Data on locating visible targets:
★ ★ ★ ★ ★ ★ ★

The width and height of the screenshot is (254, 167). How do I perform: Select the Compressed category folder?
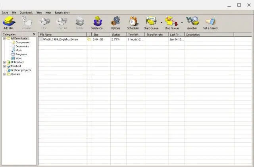[23, 42]
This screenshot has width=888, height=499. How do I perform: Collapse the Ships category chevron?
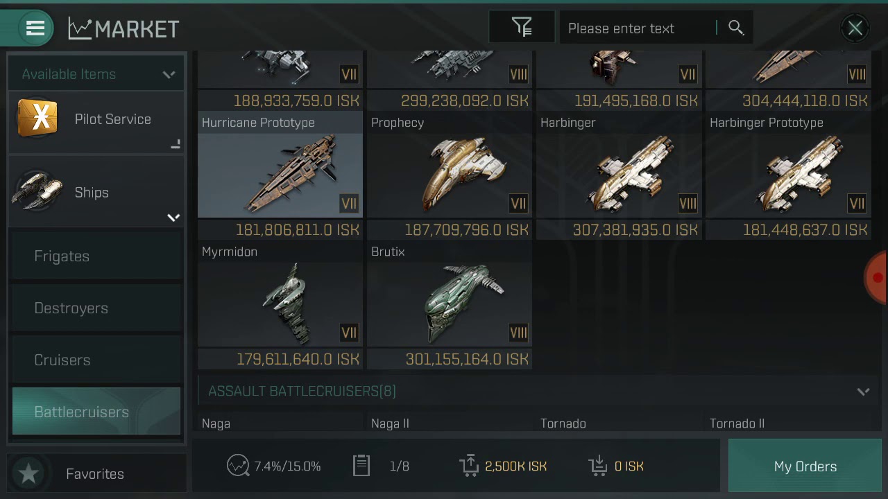(173, 218)

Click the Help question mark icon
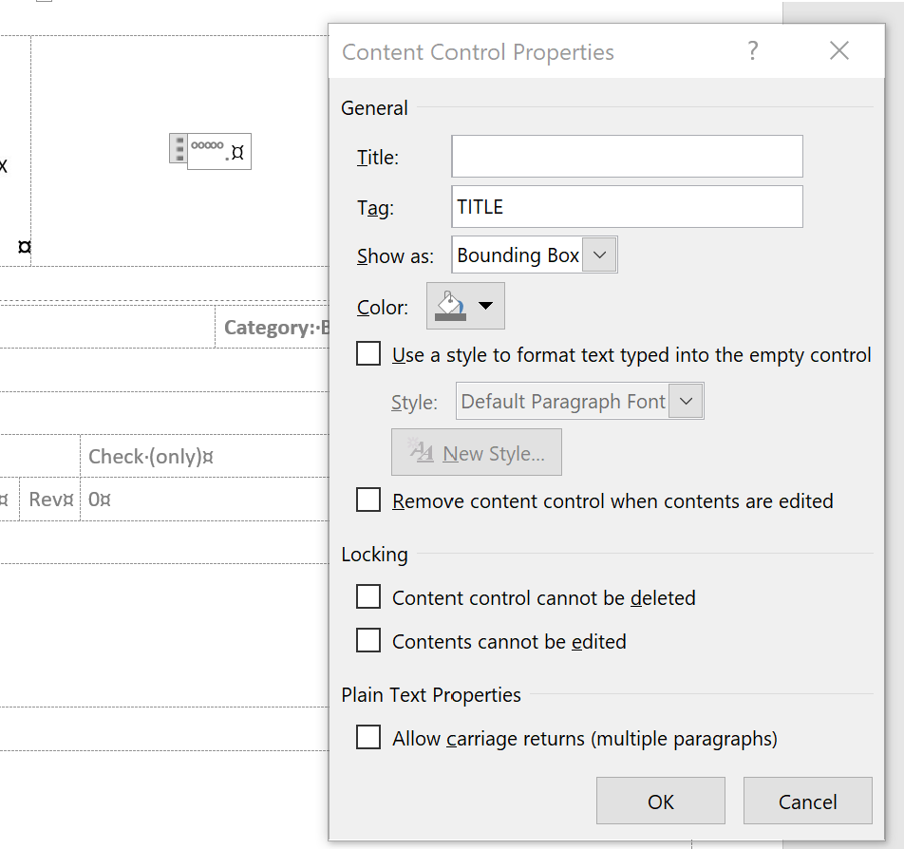pos(753,51)
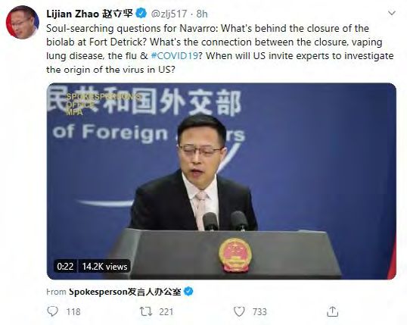Image resolution: width=407 pixels, height=325 pixels.
Task: Click the 0:22 video duration badge
Action: click(x=65, y=267)
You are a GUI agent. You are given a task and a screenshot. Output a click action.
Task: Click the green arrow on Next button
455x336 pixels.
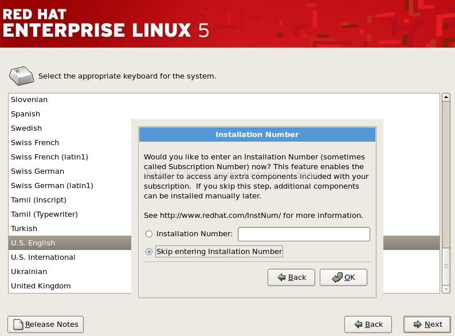[417, 325]
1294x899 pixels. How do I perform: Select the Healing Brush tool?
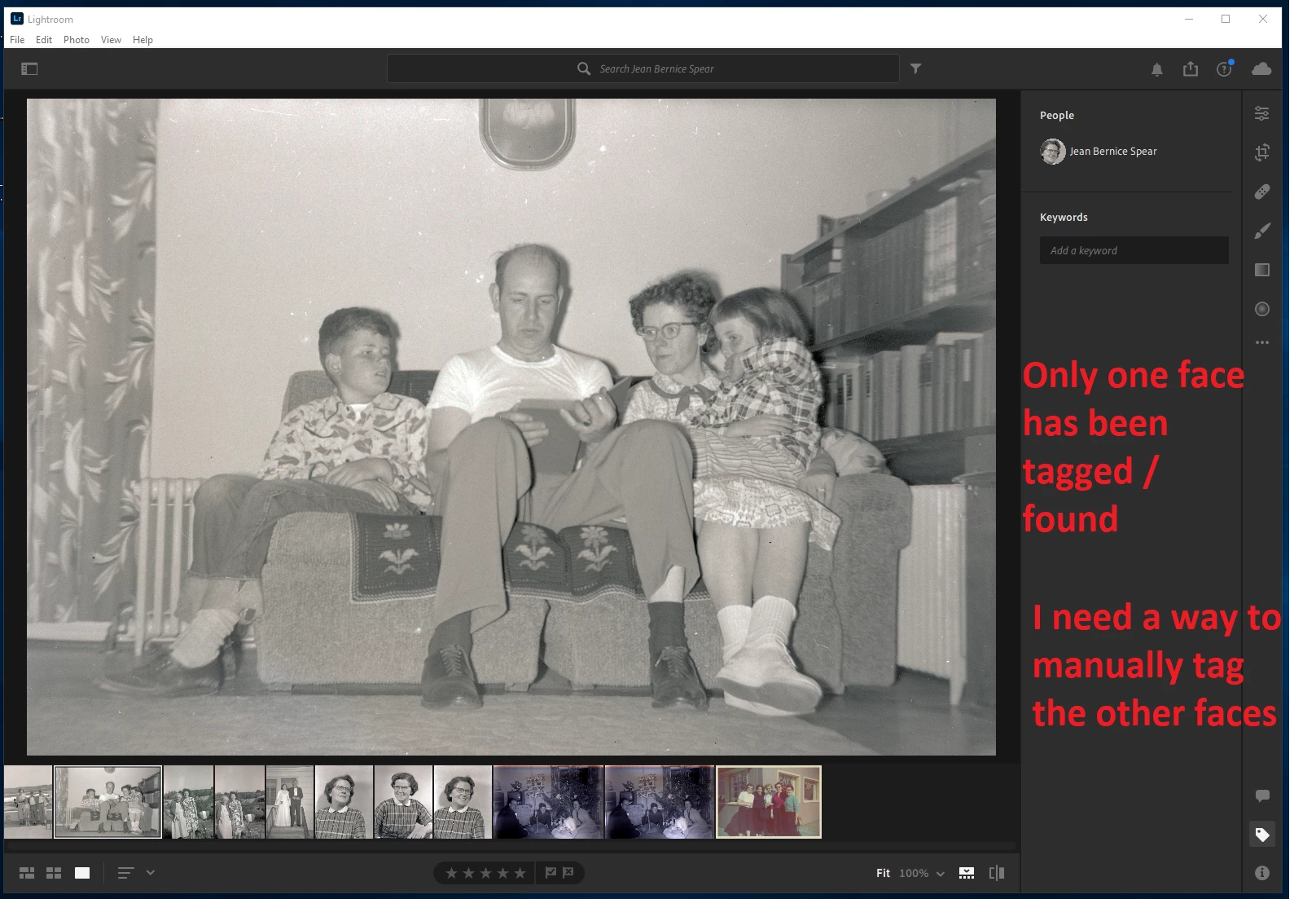(1261, 192)
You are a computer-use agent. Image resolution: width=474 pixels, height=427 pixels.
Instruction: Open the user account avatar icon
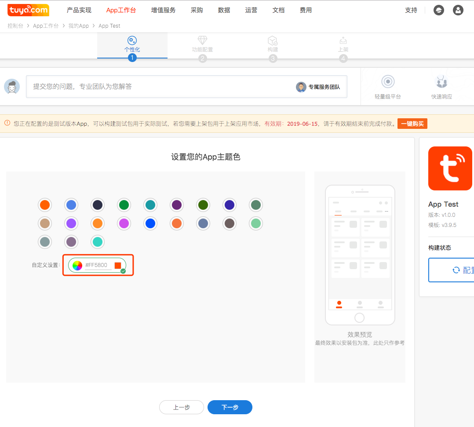[458, 10]

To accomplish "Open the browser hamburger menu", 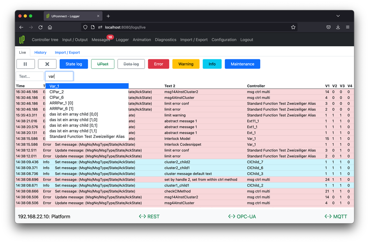I will (348, 27).
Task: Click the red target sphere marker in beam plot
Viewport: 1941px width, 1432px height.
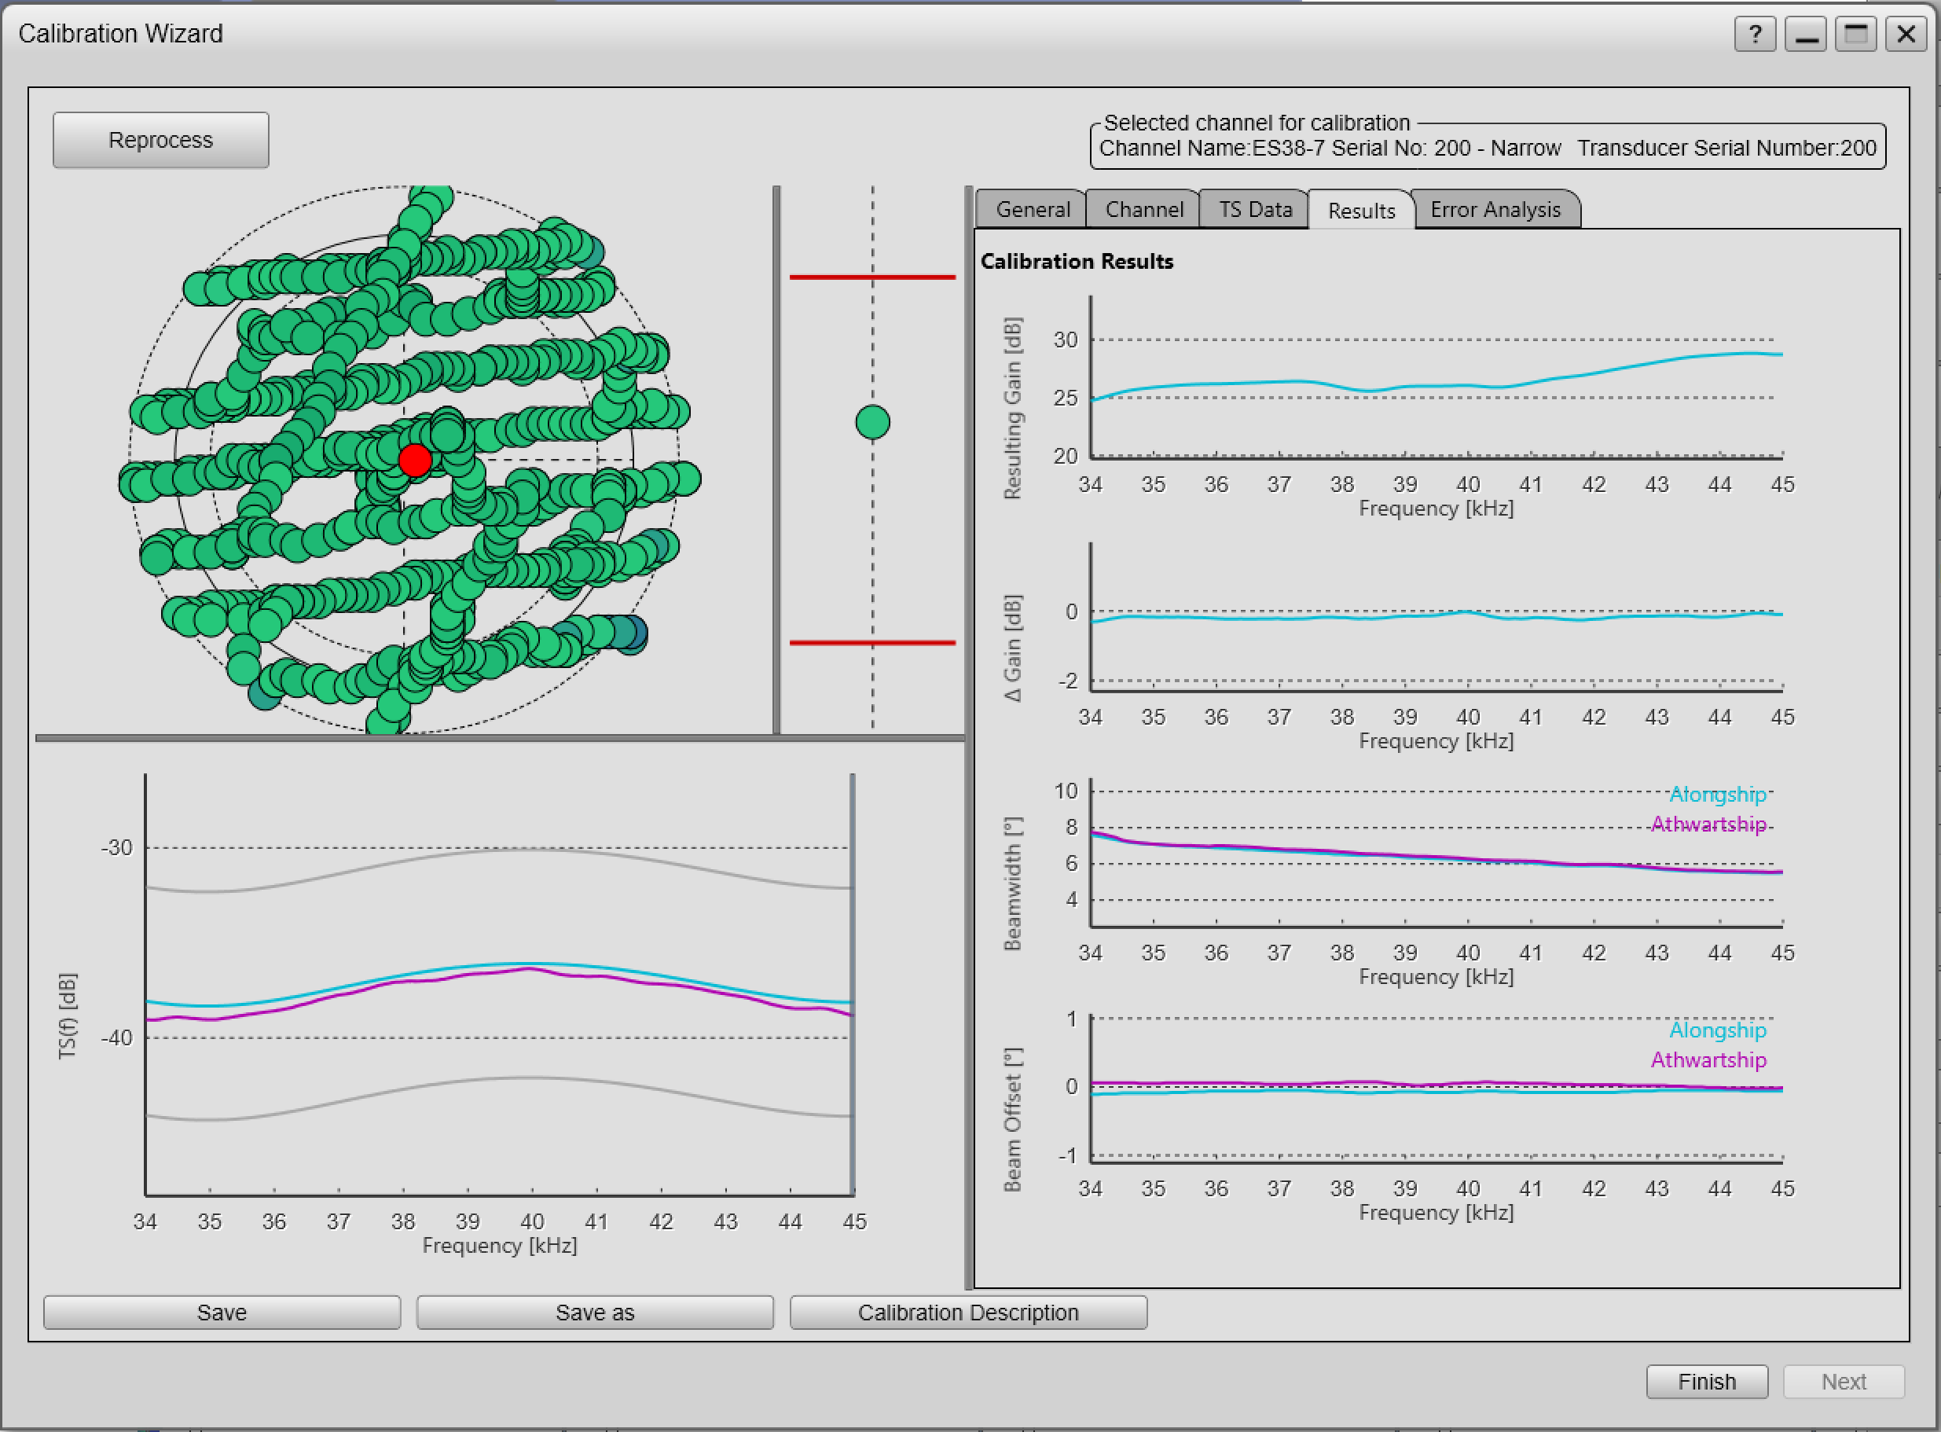Action: click(x=416, y=460)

★ ★ ★ ★ ★ ★ ★

What you have to do = Swap "green" for "blue" in the stretch from the line containing "You are a GUI" through the line containing "(1261, 192)", changing nothing else. Write those lines out again with the pictures left out.

Answer to this problem =
You are a GUI agent. You are given a task and a screenshot. Output a click action.
Task: Click the blue arrow on Next button
455x336 pixels.
[417, 325]
1294x899 pixels. How do I perform: Select the Healing Brush tool?
(1261, 192)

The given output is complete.